Dataset items:
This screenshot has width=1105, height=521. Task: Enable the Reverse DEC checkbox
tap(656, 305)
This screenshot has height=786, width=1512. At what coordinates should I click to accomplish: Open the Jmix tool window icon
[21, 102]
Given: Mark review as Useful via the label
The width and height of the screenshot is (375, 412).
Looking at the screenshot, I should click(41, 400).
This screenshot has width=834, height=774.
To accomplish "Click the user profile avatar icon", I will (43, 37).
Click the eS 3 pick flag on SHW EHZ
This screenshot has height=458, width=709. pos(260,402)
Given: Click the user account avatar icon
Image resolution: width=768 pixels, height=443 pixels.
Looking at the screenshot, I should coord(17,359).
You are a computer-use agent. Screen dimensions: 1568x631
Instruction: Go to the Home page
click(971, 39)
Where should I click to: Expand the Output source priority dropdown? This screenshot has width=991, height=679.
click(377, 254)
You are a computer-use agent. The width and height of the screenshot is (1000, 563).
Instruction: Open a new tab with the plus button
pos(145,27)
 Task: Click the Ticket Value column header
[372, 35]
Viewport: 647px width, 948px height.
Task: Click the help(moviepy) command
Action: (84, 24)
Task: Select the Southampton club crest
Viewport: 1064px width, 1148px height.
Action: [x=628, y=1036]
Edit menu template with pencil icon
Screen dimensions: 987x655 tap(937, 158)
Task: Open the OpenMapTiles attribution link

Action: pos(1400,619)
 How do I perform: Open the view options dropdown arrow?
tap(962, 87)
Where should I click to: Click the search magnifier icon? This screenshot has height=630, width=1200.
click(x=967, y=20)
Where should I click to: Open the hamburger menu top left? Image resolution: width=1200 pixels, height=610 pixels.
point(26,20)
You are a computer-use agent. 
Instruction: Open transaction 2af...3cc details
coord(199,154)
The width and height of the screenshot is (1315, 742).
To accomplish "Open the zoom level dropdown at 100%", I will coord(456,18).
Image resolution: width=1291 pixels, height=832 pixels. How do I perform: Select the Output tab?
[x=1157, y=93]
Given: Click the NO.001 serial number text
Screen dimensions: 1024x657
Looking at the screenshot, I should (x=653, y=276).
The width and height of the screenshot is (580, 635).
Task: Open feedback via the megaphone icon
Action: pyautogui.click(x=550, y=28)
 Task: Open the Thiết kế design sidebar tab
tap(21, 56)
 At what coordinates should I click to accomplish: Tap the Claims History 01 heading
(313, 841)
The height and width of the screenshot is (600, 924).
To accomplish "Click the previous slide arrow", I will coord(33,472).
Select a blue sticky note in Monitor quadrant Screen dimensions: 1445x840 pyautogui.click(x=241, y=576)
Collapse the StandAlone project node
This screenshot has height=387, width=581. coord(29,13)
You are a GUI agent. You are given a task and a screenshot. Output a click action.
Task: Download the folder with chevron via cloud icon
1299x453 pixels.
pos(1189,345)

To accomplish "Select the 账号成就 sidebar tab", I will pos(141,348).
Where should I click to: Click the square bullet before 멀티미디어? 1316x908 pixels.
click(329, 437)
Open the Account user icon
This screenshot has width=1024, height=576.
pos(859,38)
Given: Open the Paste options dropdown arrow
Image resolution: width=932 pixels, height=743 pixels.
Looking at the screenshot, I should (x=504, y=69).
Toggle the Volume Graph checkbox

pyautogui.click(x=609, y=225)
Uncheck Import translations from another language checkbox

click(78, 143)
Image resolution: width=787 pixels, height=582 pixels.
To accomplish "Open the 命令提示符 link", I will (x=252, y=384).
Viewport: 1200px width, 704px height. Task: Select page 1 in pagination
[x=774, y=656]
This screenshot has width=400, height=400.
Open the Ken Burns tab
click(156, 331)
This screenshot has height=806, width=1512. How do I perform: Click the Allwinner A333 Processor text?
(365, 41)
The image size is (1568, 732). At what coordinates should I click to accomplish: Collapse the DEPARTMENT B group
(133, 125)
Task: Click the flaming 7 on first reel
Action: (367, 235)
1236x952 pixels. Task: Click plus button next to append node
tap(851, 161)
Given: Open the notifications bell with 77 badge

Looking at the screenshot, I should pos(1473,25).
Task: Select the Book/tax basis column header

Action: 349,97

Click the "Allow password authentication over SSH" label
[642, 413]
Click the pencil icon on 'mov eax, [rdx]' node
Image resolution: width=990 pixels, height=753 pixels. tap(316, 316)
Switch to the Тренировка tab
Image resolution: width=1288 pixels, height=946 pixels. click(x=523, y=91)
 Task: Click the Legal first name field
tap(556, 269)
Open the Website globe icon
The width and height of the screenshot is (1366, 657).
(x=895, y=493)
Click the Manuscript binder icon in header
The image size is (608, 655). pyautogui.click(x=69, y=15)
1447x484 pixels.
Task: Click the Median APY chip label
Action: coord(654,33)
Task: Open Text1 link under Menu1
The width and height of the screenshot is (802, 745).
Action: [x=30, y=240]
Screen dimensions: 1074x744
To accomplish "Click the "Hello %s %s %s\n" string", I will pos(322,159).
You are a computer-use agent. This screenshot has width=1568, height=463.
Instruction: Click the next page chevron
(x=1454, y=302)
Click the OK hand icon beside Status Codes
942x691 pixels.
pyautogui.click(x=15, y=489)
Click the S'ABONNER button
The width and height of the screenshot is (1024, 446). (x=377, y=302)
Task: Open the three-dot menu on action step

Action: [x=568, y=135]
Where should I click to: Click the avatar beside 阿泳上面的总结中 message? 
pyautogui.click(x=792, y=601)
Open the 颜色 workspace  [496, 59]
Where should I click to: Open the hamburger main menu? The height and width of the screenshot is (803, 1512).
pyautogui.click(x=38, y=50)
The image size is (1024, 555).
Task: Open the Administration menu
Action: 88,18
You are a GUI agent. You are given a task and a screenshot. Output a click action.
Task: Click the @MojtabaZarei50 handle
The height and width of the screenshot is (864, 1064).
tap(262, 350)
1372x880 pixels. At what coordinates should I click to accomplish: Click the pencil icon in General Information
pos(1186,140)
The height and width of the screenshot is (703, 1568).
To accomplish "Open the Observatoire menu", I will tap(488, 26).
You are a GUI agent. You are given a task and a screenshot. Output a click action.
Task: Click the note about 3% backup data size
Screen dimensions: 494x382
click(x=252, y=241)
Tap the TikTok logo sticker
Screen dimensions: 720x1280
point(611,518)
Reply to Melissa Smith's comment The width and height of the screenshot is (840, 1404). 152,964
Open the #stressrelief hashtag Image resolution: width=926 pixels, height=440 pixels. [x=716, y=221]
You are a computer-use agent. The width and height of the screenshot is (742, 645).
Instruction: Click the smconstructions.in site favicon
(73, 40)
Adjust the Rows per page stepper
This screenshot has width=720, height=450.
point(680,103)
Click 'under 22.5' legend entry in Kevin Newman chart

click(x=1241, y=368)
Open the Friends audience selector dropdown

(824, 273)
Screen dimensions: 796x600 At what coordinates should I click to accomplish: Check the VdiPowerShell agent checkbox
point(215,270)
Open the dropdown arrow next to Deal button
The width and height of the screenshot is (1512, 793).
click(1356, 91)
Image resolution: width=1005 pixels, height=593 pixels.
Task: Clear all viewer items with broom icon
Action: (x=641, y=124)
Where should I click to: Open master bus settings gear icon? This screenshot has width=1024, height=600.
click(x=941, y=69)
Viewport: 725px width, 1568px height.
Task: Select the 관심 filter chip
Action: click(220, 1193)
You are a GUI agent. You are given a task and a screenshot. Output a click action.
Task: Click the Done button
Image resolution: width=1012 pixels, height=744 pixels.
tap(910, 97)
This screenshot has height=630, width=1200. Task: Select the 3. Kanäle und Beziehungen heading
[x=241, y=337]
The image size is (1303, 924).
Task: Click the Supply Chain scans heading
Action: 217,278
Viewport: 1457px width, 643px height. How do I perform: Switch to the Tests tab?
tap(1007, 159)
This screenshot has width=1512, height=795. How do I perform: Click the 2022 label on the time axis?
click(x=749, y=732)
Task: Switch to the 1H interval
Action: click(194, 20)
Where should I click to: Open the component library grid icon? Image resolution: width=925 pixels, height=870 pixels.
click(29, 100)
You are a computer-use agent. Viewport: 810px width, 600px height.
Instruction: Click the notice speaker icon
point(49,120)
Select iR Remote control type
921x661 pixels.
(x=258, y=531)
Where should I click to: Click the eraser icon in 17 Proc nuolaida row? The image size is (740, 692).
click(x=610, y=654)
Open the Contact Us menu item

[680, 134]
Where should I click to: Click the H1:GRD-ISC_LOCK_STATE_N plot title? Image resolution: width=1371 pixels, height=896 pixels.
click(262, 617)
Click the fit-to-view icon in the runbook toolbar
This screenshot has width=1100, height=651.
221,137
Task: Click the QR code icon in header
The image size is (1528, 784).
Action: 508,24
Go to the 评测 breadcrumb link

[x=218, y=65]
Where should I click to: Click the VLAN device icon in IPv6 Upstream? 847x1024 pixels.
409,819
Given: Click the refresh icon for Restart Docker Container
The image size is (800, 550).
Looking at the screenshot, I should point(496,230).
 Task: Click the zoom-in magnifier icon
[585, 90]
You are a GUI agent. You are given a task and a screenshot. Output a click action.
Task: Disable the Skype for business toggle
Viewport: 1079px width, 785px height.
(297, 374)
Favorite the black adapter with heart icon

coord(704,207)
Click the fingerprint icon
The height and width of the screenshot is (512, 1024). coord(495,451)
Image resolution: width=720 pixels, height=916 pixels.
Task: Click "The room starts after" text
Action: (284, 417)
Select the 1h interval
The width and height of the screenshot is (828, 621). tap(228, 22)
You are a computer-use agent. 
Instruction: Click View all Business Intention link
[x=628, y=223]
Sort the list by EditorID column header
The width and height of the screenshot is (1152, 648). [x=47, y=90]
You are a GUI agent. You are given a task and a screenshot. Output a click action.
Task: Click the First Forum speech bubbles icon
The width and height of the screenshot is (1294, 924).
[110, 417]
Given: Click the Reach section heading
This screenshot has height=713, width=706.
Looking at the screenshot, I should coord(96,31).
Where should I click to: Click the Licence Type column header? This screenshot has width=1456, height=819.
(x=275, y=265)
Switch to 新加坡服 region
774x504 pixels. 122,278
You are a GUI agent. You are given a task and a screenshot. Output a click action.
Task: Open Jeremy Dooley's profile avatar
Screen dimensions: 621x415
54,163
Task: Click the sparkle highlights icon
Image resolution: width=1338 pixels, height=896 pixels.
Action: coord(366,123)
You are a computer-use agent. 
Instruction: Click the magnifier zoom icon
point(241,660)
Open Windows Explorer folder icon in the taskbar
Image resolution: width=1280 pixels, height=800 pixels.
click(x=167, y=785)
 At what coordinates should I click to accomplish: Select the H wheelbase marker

- _What this task involves_
Report only how many lines in the entries above contain the string "note".

- _Task result_
2